• What is needed: All pictures are to be omitted while the lines starting at the line with "You are a GUI" and ending at the line with "Open the first menu in menu bar" in the material below are retyped exactly, both ends included.

• Material for the task:
──────
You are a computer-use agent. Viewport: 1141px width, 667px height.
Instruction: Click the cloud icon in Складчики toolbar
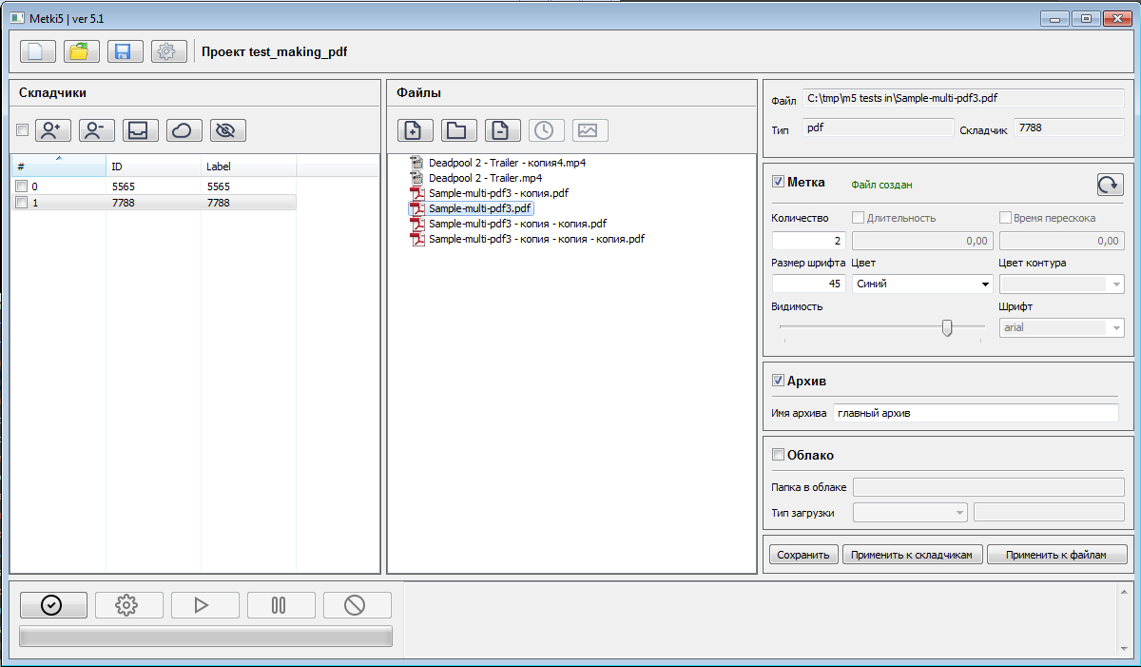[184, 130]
──────
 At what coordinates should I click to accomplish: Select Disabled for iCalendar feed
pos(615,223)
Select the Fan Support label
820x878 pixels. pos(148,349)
──────
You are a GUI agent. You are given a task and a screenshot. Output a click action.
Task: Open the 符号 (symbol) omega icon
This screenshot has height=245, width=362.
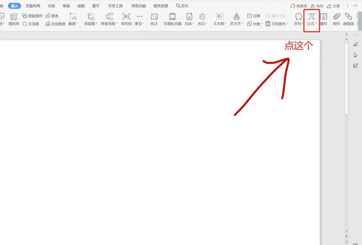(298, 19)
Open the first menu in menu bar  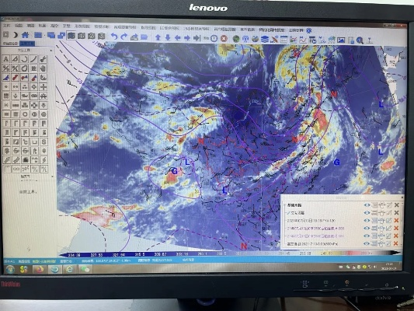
──────
• Exercise solution:
You are a GUI agent. You are given a task and a screenshot. Output a click action.
Task: Open the 符号 (symbol) omega icon
This screenshot has height=245, width=362.
(298, 19)
Open the first menu in menu bar  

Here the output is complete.